**Direction**
Find every line in the listing below that contains the word "dropdown", and copy each of those lines.

┌────────

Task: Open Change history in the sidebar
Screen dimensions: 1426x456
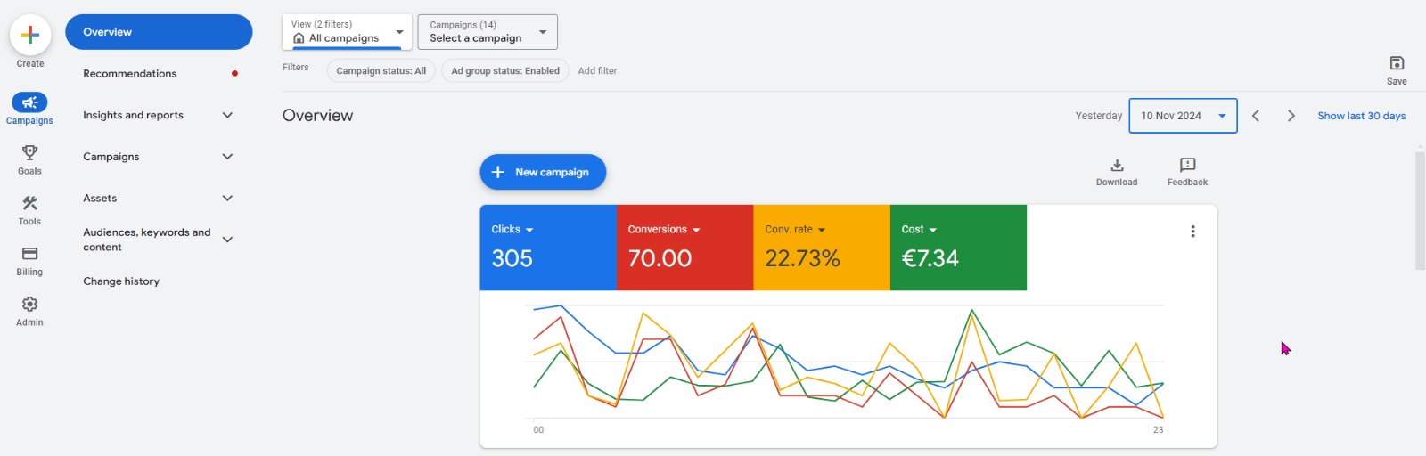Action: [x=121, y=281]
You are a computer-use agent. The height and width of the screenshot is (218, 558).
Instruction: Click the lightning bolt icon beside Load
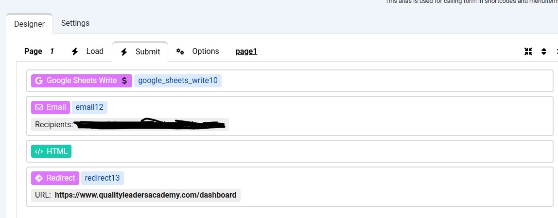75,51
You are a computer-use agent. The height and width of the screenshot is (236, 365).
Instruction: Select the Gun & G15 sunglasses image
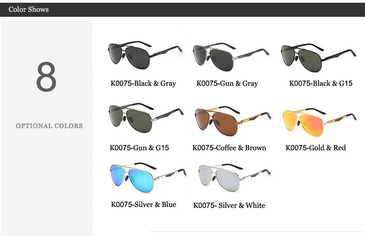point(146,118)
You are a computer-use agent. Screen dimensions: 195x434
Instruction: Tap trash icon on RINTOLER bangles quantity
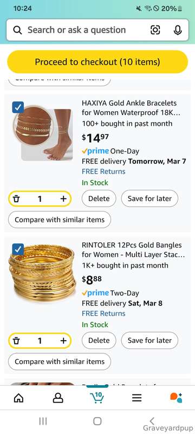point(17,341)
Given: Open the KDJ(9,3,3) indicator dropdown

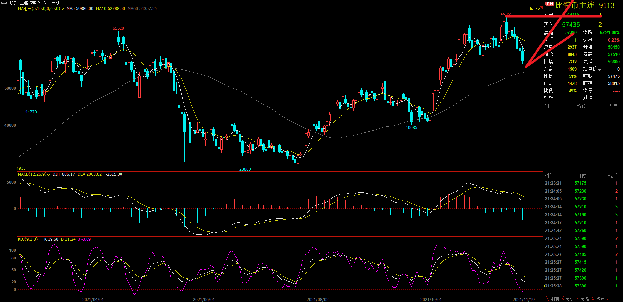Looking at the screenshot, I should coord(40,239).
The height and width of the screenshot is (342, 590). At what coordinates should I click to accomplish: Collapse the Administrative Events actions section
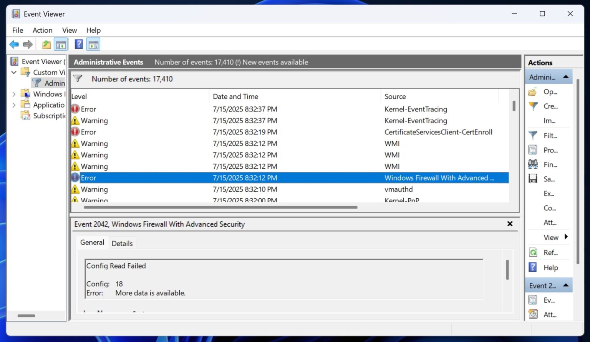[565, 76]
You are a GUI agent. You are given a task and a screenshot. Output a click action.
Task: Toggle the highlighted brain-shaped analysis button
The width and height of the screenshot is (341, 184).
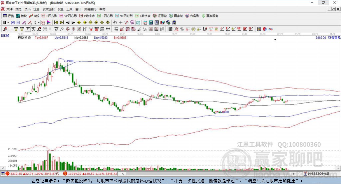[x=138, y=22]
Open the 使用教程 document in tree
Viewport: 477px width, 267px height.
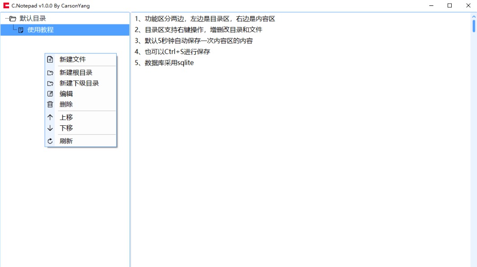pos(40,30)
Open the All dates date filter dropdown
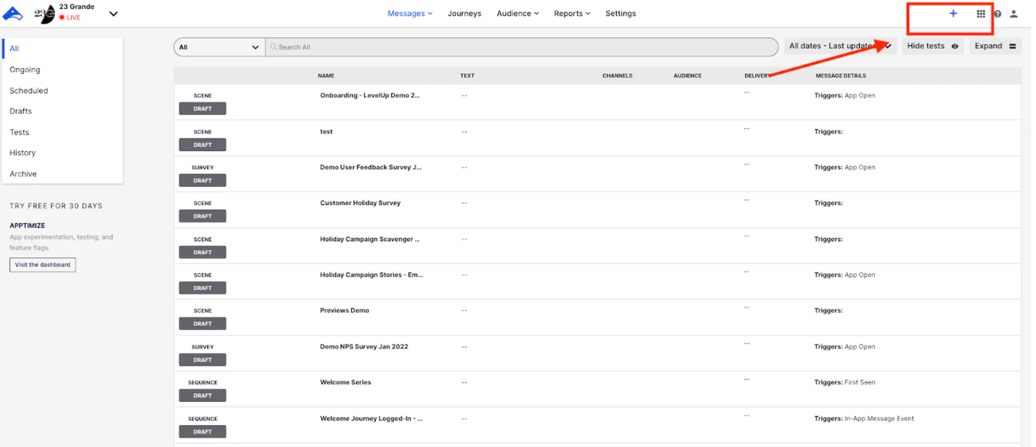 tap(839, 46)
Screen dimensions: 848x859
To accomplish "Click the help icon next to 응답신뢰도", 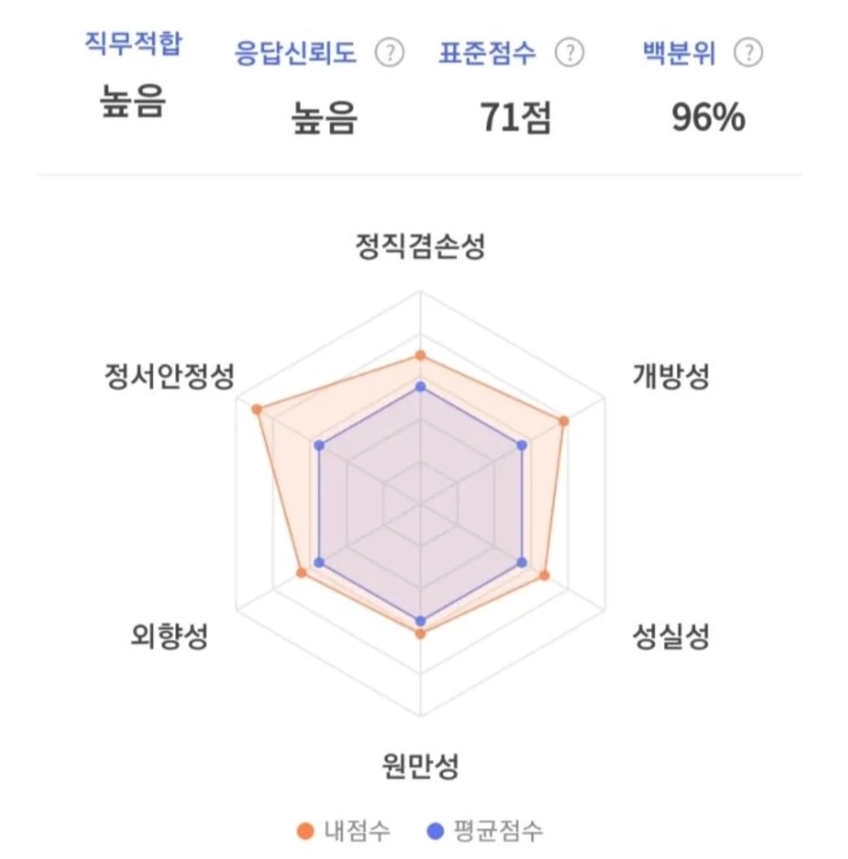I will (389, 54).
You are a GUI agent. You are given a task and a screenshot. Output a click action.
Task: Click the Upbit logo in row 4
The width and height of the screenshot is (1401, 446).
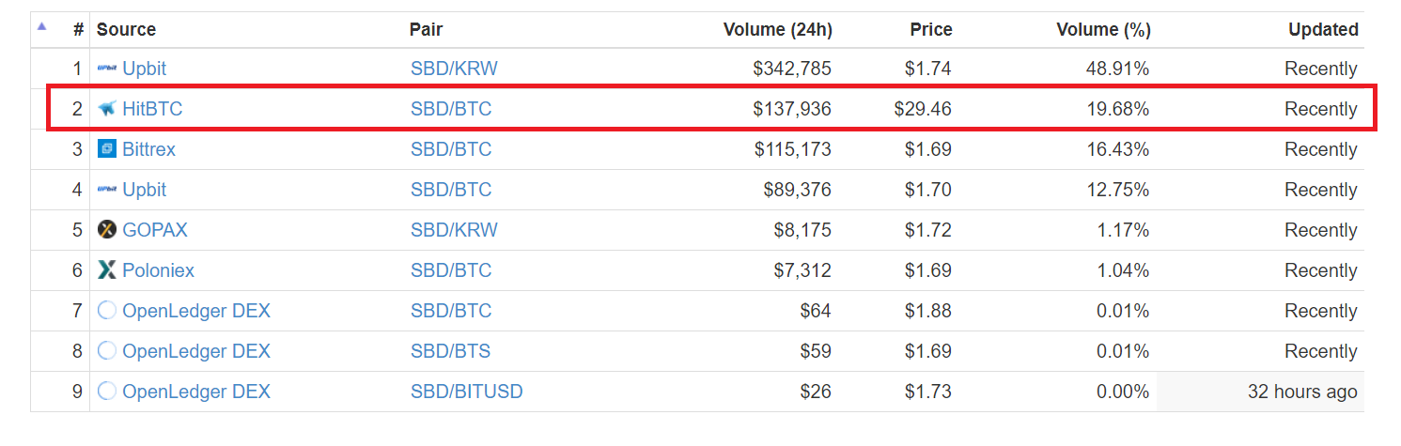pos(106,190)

└────────

**Output below**
Given: Open the KDJ(9,3,3) indicator dropdown
Open the All dates date filter dropdown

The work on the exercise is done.